Files
aituner/docs/qwen235b-thinking-prefill-harness-20260427.md

3.1 KiB

qwen235b Thinking Prefill Harness Test

Setup

  • Workload: qwen3-235b-a22b thinking trace, prefill-only replay with min_tokens=max_tokens=1.
  • Window: thinking_w20260327_1000.
  • SLO: 95% pass rate, stepped TTFT 3s/6s/9s.
  • Metric: best-so-far feasible request_rate_per_gpu.
  • Before-harness source: actual 12-trial run .aituner-prefill/dash0-qwen235b-prefill-thinking-run1-ttft-topology.
  • Harness test source: .aituner/harness-qwen235b-prefill-20260427/dash0-qwen235b-prefill-thinking-harness-run1-20260427.

Result So Far

The harness run was stopped after establishing the convergence result and observing the next weak proposal. The useful comparison is already visible by iter 2.
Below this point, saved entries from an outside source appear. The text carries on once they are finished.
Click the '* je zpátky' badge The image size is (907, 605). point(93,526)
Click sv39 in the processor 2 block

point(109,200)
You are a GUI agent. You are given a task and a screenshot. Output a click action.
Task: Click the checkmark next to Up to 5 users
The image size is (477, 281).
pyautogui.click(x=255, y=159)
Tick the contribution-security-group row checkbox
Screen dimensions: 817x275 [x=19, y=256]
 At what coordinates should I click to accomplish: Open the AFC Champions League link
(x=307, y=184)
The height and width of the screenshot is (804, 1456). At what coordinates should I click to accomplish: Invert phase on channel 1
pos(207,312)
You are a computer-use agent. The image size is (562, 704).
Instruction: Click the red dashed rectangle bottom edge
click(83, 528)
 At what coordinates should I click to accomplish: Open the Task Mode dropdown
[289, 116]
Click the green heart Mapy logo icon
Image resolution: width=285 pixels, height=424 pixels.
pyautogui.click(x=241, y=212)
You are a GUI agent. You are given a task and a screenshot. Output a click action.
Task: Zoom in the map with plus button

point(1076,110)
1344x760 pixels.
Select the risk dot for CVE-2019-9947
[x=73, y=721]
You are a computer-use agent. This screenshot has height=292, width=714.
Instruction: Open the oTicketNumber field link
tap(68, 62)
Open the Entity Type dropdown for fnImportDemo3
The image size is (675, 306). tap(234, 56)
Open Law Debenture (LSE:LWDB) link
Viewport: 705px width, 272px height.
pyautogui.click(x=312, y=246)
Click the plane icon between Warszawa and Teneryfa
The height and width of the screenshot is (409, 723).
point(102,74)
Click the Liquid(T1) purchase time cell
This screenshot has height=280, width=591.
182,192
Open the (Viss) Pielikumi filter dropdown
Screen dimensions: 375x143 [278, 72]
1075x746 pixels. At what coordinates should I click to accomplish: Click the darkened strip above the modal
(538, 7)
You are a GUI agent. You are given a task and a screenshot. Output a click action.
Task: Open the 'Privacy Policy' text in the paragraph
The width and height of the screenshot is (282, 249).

Variant Iter 1 Iter 2 Iter 3 Iter 4 Iter 5 Iter 6 Iter 7 Iter 8 Iter 9 Iter 10 Iter 11 Iter 12
Before harness, actual run1 0.2029 0.2029 0.2029 0.2029 0.2029 0.3575 0.3575 0.3708 0.3708 0.3794 0.3794 0.3794
Harness, actual 2026-04-27 run 0.1892 0.3863 0.3863 0.3863 n/a n/a n/a n/a n/a n/a n/a n/a

Trial Details

Variant Iter Config Result
Before harness 1 baseline TP4/DP1/EP-off, MBT=8192 0.2029 req/s/gpu
Before harness 2 DP=2, MBT=4096 runtime failure
Before harness 3 DP=2, MBT=8192 runtime failure
Before harness 4 EP=4 launch failure
Before harness 6 TP8/DP1/EP-off, MBT=4096 0.3575 req/s/gpu
Before harness 10 TP8/DP1/EP-off, MBT=3712 0.3794 req/s/gpu, best
Harness 1 baseline TP4/DP1/EP-off, MBT=8192 0.1892 req/s/gpu
Harness 2 TP8/DP1/EP-off, MBT=8192 0.3863 req/s/gpu, best so far
Harness 3 TP8/DP1/EP=2 launch failure

The harness baseline was slightly lower than the original baseline (0.1892 vs 0.2029 req/s/gpu), but iter 2 still exceeded the original 12-trial best (0.3863 vs 0.3794 req/s/gpu).

Convergence Judgment

  • Before harness reached its best at iter 10.
  • Harness reached a better result at iter 2.
  • Iterations-to-best improved from 10 to 2, a 5x improvement on this run.
  • The important behavior change is that the harness skipped the original failed DP2 and EP4 exploration and moved directly from baseline to TP8/DP1.

Follow-Up Optimization

The run also exposed a remaining weakness: after reaching the strong TP8/DP1 incumbent, the LLM proposed EP=2, which failed at launch. To address that, the harness was tightened after this test:

  • strong-incumbent stop threshold changed from 3x to 1.8x over baseline;
  • expert parallel is now explicitly guarded and should not be introduced for TTFT-prefill bottlenecks without direct positive EP evidence.

With the new guard, the intended behavior after this iter-2 result is should_stop=true unless a same-topology runtime harness has strong direct evidence.

Run Status

  • The 2026-04-27 harness run was stopped after collecting the iter-2 convergence result and the iter-3 EP failure.
  • GPUs were freed after stopping the run.